* _Data provided_
..........

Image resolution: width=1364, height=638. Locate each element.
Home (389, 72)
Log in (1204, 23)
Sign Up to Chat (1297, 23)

..........

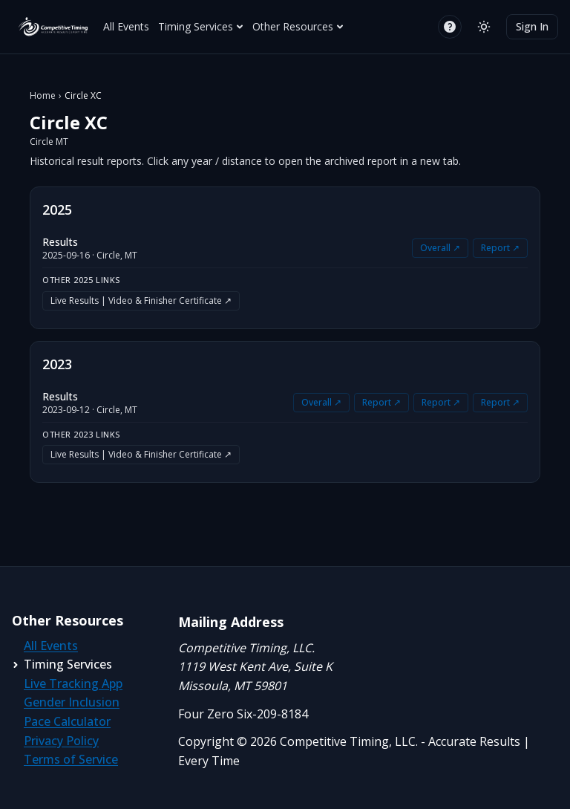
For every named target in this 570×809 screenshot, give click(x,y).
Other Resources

..........

* _What you are asked to do_
Retype the material from the line with "Image resolution: width=1364, height=638." up to and including the line with "Log in (1204, 23)", character for character.

* _Task output_
Image resolution: width=1364, height=638. Locate each element.
Home (389, 72)
Log in (1204, 23)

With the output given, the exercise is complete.